L’hôtel Kaiserhof est un immense palace qui date du siècle dernier. Grand luxe et limousines secrètes qui patientent à la porte. La direction ne cache pas ses sympathies nationales-socialistes. Les membres du NSDAP y sont régulièrement invités, le patron est un ami. La chancellerie du Reich se trouve en face. Une place à traverser si jamais les nazis sont élus.

Les élections législatives sont dans deux jours. Adolf Hitler veut connaître les sentiments de Furtwängler vis-à-vis de Bayreuth. Car les relations entre le maestro et Winifred Wagner ne sont plus au beau fixe.

Un an plus tôt, Furtwängler a voulu piloter un avion pour se rendre à Bayreuth, première fois qu’il y participe. Winifred Wagner souhaitait faire un coup d’éclat en invitant Arturo Toscanini, l’immense gloire internationale. L’avion du chef allemand subit des avaries, on manque casser du bois et y rester. Furtwängler arrive en retard pour les répétitions de Tristan. Winifred Wagner n’apprécie pas ce qu’elle interprète comme une regrettable légèreté et encore moins Tietjen, l’administrateur du festival, un nazi convaincu.

Cette année-là, on célèbre l’anniversaire de la mort de Cosima Wagner et de son fils Siegfried. Toscanini tient forcément le haut de l’affiche. Il a précédé Furtwängler au festival et il est de très mauvaise humeur, malade paraît-il, déjà que son caractère n’est pas facile. Les deux chefs n’ont pas tardé à se détester cordialement. Furtwängler s’est taillé la part du lion dans la programmation, à lui l’Héroïque de Beethoven, à Toscanini Une Ouverture pour Faust de Wagner, œuvre mineure pour un maestro de sa taille.
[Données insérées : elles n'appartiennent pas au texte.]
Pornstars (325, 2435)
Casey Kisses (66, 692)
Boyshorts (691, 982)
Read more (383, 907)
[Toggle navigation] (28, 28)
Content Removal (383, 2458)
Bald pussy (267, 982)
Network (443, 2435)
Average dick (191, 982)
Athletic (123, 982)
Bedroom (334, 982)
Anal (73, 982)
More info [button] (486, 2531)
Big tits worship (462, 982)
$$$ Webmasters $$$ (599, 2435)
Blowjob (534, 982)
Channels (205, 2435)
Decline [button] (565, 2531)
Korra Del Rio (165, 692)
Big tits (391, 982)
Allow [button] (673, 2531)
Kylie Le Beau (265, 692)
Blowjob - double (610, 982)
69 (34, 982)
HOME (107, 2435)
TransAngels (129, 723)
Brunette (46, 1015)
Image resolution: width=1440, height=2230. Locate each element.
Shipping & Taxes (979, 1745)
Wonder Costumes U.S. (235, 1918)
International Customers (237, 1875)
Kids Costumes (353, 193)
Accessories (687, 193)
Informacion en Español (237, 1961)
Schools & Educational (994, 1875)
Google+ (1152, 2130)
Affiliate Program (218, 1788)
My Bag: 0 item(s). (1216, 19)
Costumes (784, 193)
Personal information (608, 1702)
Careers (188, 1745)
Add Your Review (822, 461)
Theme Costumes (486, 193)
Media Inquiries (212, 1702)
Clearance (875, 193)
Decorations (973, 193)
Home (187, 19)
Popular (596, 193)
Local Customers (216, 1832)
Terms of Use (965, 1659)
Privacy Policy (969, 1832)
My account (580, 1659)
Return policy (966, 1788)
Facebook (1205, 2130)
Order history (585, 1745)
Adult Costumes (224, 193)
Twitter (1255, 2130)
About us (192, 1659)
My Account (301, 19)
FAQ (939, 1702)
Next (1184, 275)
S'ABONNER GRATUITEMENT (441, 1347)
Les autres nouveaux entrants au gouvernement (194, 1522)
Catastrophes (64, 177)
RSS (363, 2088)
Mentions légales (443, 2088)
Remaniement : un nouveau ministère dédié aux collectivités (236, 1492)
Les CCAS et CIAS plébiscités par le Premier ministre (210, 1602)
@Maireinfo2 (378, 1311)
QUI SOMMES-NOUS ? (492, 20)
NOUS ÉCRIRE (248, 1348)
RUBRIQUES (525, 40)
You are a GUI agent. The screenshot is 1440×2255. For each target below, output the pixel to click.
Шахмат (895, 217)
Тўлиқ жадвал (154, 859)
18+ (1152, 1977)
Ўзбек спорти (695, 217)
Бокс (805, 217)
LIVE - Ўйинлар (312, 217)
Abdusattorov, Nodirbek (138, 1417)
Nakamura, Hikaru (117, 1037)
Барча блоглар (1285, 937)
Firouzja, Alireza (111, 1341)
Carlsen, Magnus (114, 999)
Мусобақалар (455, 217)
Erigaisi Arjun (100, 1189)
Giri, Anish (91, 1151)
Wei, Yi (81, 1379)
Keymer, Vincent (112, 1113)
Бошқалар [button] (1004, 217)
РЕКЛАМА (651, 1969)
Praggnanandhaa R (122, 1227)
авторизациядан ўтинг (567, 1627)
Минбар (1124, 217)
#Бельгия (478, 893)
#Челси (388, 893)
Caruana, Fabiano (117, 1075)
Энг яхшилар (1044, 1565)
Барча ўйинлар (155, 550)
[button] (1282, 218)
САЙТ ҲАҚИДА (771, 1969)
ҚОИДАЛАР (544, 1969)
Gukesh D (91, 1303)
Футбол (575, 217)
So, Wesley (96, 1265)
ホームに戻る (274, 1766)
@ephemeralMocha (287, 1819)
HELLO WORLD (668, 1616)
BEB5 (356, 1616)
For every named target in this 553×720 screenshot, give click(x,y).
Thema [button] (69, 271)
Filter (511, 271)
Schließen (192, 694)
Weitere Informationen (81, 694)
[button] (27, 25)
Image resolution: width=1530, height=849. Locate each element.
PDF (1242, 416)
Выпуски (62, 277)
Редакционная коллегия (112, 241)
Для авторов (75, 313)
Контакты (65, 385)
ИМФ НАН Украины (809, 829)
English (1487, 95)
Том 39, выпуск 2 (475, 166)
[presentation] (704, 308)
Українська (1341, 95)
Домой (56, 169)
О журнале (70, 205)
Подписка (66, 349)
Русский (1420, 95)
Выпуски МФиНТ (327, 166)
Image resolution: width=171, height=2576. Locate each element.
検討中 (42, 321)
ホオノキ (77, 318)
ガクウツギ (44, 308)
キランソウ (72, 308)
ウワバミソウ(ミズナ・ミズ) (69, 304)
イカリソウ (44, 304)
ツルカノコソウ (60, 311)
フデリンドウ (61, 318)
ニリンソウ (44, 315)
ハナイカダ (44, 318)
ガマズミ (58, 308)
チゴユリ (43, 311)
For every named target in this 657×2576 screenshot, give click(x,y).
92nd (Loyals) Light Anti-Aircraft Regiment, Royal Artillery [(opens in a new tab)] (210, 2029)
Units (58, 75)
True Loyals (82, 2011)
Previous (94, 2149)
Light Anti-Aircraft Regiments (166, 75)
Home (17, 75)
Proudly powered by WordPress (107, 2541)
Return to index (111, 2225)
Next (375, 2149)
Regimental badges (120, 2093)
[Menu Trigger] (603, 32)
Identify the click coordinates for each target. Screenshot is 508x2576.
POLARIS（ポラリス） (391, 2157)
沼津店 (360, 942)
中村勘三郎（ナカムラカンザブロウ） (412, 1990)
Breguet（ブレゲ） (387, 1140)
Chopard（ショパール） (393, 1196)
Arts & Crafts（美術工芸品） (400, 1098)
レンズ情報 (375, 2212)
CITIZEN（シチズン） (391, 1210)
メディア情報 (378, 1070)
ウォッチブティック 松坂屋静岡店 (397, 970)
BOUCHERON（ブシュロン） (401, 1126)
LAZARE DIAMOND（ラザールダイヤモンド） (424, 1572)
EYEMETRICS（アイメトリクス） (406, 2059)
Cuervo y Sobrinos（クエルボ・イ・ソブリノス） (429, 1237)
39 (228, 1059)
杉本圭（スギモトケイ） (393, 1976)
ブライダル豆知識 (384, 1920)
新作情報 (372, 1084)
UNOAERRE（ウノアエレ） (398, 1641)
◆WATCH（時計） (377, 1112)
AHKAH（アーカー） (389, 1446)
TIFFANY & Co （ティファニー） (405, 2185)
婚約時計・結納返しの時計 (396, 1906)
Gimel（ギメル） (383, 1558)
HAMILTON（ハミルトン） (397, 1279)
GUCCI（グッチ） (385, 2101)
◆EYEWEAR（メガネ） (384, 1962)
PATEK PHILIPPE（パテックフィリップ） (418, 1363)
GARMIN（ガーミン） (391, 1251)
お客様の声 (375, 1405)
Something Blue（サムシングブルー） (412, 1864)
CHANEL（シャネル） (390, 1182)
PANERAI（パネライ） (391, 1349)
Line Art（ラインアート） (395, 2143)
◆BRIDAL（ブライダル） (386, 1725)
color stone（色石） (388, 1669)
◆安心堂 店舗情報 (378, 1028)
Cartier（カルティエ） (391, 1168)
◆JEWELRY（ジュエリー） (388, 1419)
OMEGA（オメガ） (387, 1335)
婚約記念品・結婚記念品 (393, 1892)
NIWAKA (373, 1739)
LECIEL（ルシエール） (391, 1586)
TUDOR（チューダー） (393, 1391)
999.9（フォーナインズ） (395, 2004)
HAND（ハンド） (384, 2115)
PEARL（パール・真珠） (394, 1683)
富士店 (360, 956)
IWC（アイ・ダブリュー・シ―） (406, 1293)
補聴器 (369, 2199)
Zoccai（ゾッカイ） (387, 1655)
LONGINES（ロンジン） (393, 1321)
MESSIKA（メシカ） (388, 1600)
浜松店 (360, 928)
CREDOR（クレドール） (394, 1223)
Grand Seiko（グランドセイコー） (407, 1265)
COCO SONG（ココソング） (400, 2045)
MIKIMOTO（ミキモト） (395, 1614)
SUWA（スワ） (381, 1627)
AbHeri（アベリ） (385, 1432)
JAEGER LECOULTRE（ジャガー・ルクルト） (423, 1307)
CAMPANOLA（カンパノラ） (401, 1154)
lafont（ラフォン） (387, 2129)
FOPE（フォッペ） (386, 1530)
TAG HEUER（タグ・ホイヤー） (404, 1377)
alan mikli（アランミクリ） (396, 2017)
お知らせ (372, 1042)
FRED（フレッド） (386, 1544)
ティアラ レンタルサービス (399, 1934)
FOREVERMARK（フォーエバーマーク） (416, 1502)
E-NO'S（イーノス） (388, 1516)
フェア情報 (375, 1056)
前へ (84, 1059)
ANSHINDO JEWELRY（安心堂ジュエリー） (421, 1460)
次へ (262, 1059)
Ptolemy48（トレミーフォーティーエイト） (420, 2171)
Durant les répétitions, Tietjen ne cesse pas de rapporter les réflexions désobligeantes du chef sur Winifred Wagner. Et puis, Toscanini quitte le festival dans une colère monumentale, parce que du public assiste aux répétitions et qu’il ne le supporte pas, à l’inverse de Furtwängler qui adore ça. Sans parler de cette ambiance brune que le chef italien renifle partout et qu’il déteste. Le soir du concert, Furtwängler dirige comme jamais, des femmes s’évanouissent. On pourrait en rester là mais le chef se permet de critiquer, directement dans la presse, les choix artistiques de la belle-fille de Wagner. Une sorte de crime de lèse-majesté qu’elle ne lui pardonne pas. L’arrogance a ses limites. Furtwängler gagne deux cent mille marks par an alors que Strauss ne dépasse pas les quatre-vingt mille. De quoi se plaint-il en permanence ! Winifred ne décolère pas, le chef à qui elle sert du « très cher ami » s’occupe de tout et tire sans cesse la couverture à lui.